Liv Morgan (June 8th, 1994): She has had such poor luck with injuries in 2023 that sometimes it’s easy to forget that she is one of the most popular women on the WWE roster. When she’s healthy, she’s always going to be involved in something important, in or out of a title picture. If she can have better luck with her health in 2024, that’s all she’ll need to show off a bright future.
Carmelo Hayes (August 1st, 1994): He has been one of NXT’s best for a while now, proving himself at all parts of the card, from the opening match to the main event. I feel that he’s more than ready for a main roster run, but at the very least, he has the unfinished end to his current storyline to deal with first. As popular as Trick Williams has become, and as good as Melo has been, the inevitable heel turn for Melo could go down as one of the best in NXT history. That feud should be something special to watch, and that’s only going to make Melo’s profile look even stronger for the future.
Kit Wilson (August 4th, 1994) & Elton Prince (May 21st, 1997): Pretty Deadly have shown themselves to be a great combination of in-ring and character work, which is a necessary key to success in WWE. If you need them to be hated, they shine. Want some comedic work? They shine. Although it might not be ideal, they could even switch to the face side of things and use that combination to succeed. Right now, the only thing working against them is WWE only having one set of Tag Team Champions. If Raw and Smackdown each had its own set of champions, Wilson and Prince would have a brighter spotlight on them, and they wouldn’t be as lost in the shuffle as teams can be in the current landscape.
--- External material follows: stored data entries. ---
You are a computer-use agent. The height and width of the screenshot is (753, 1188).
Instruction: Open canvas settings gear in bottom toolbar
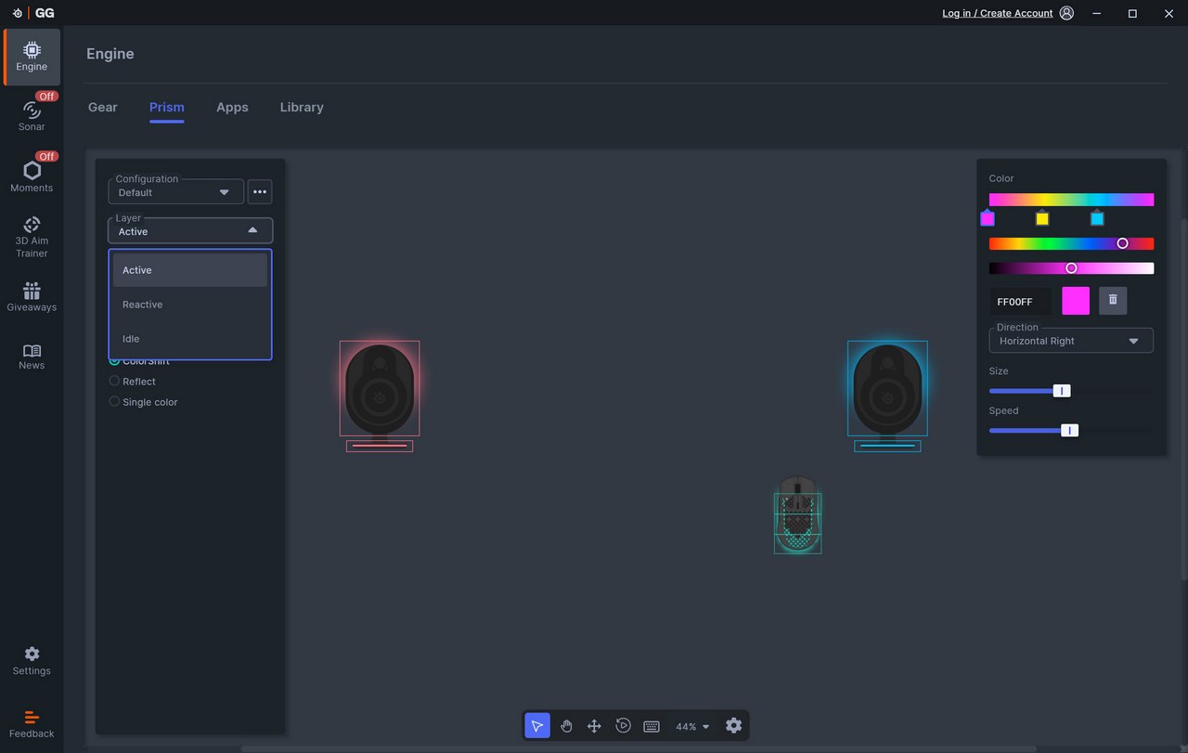coord(733,726)

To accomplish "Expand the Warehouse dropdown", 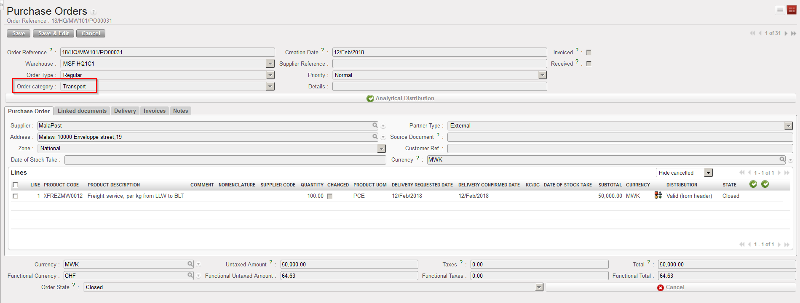I will pos(270,64).
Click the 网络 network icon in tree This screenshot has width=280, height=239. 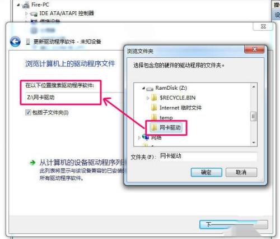[x=146, y=137]
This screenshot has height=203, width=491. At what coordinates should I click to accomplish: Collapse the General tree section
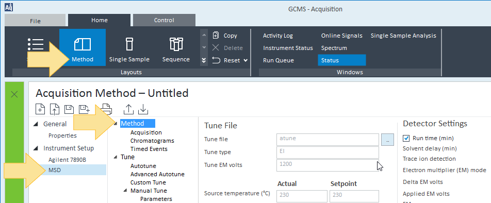pyautogui.click(x=36, y=124)
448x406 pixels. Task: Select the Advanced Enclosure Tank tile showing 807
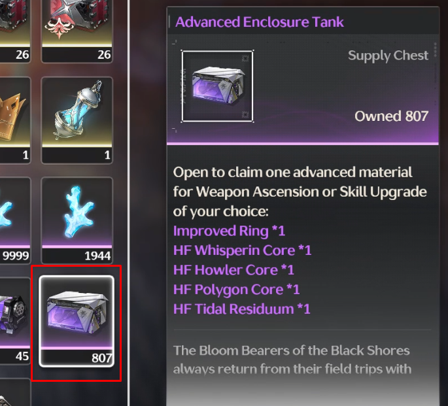pyautogui.click(x=77, y=321)
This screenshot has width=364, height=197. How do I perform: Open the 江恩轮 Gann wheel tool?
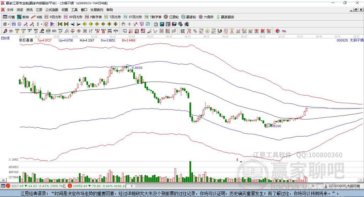point(171,17)
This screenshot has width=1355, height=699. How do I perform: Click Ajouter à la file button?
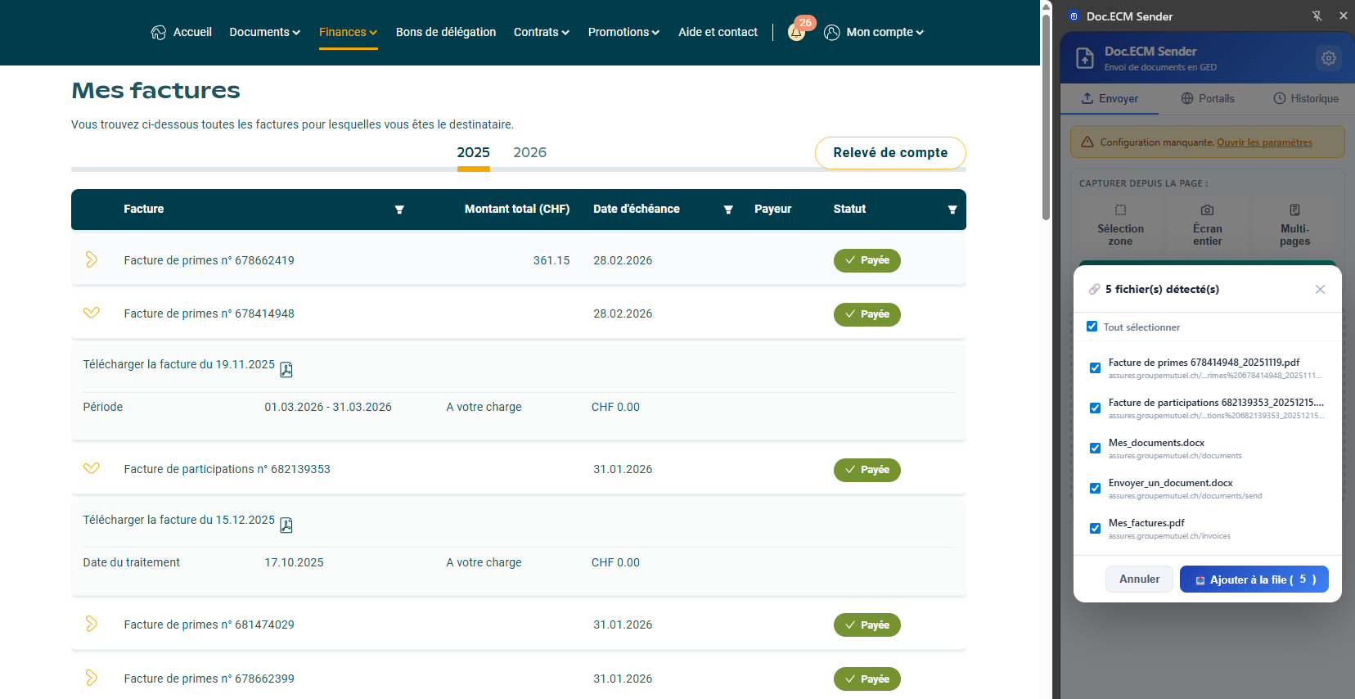(1254, 579)
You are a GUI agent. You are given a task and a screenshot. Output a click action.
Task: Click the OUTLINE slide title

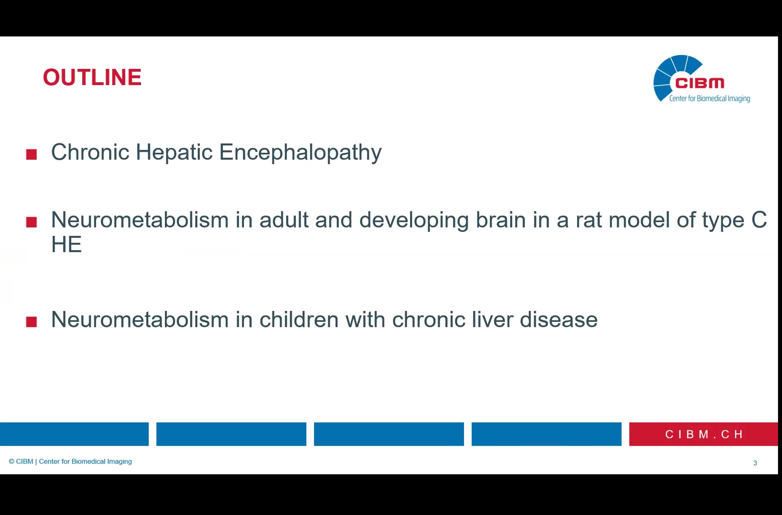[92, 78]
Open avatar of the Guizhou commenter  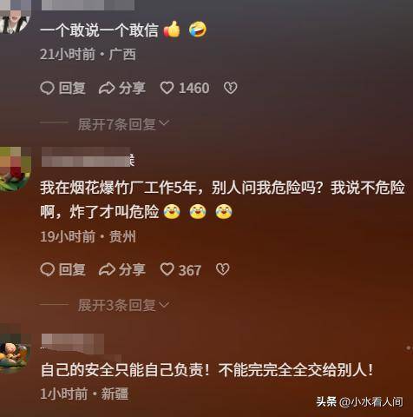pyautogui.click(x=15, y=169)
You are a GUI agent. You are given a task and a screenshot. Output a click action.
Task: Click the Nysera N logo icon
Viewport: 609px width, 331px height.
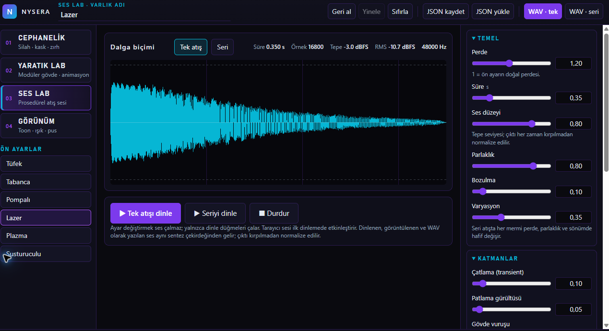(x=10, y=12)
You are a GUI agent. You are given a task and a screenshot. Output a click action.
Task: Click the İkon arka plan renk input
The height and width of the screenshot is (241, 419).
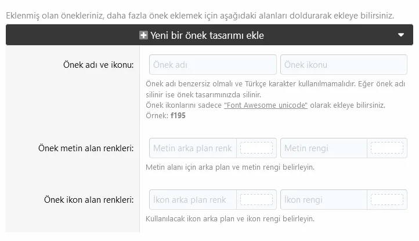[x=193, y=200]
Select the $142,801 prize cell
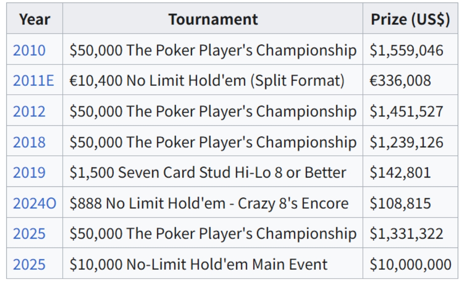The height and width of the screenshot is (282, 462). point(400,173)
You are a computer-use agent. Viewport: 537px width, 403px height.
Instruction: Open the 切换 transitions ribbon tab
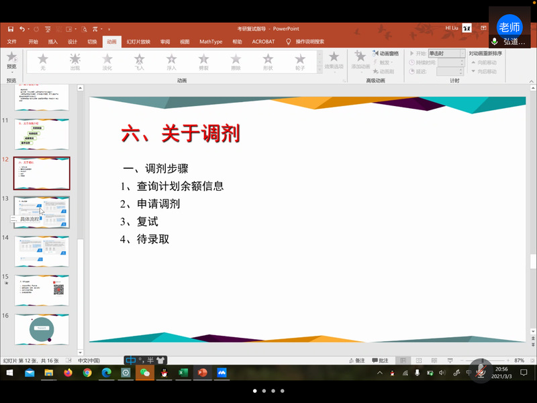pyautogui.click(x=92, y=41)
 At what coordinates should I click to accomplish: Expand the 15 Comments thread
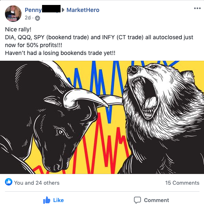[182, 183]
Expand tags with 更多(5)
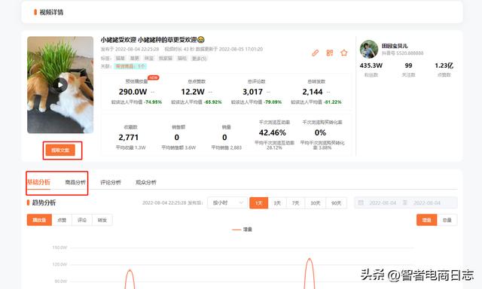The width and height of the screenshot is (482, 289). point(199,59)
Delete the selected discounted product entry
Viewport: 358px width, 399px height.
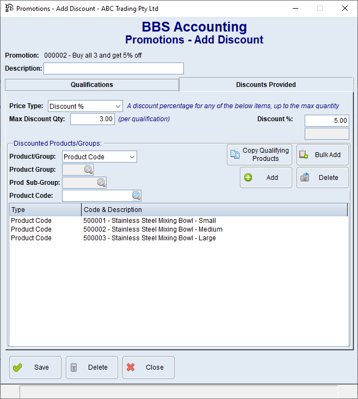pyautogui.click(x=322, y=178)
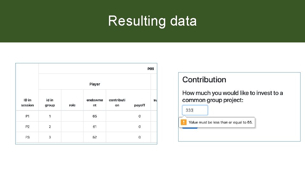
Task: Click the blue button under the tooltip
Action: click(x=190, y=128)
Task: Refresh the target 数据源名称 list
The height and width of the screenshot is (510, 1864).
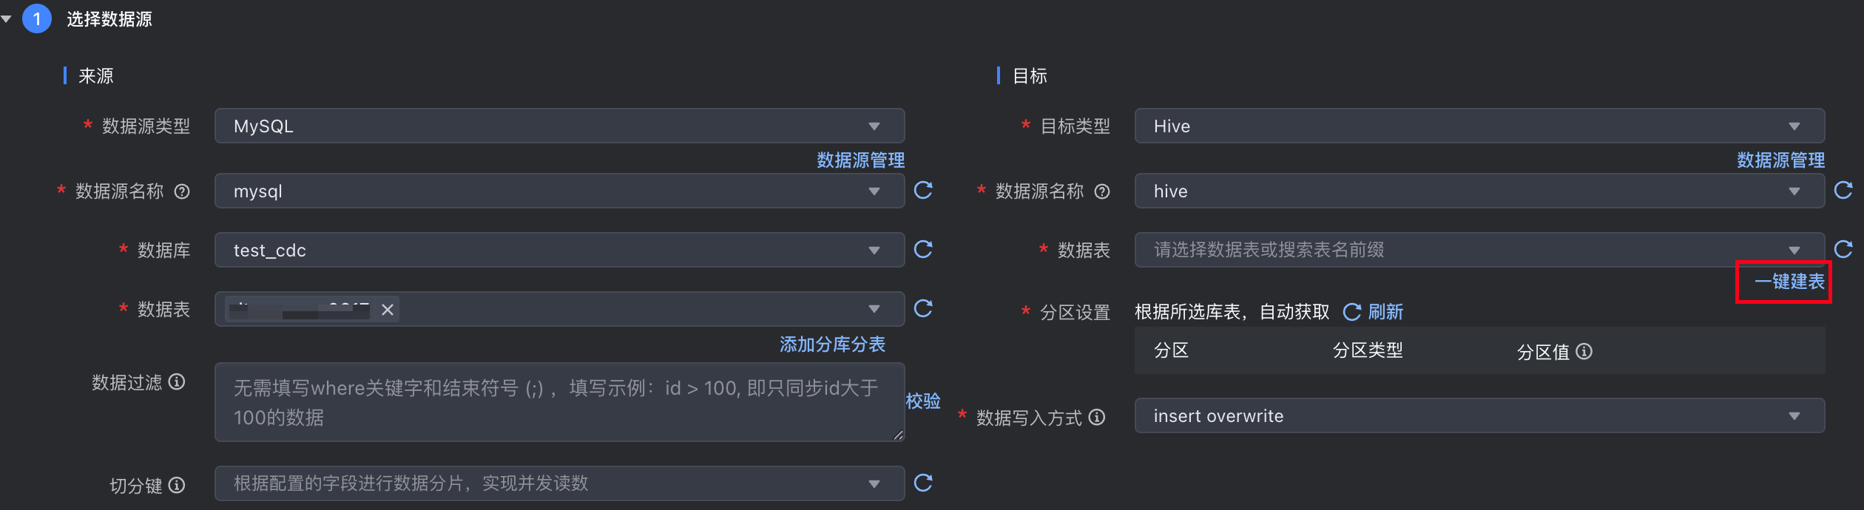Action: pos(1843,191)
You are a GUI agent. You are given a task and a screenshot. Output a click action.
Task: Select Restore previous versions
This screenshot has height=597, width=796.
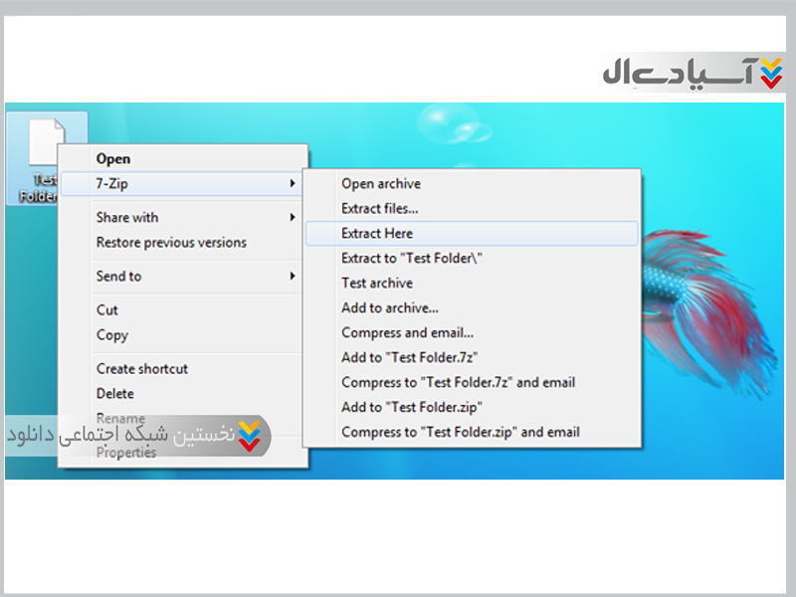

Julius Creed (October 3rd, 1994) & Brutus Creed (May 13th, 1996): When you watch a Creed Brothers match, there’s a good chance you’re about to see at least one move or spot that you’ve never seen before. In this day and age, that’s almost impossible to pull off, simply with how much wrestling has been around to consume for decades and decades. Within weeks of being called up to the main roster, they earned a shot at the Undisputed Tag Team Titles and have rubbed elbows with Cody Rhodes. If that’s not a good sign for their future, I’m not sure what is. Like Zoey Stark, though, I do wonder if their overall lack of promo skills (which can be attributed to not having a lot of experience, to be fair) might hold them back from reaching the very top of their division, but time will tell.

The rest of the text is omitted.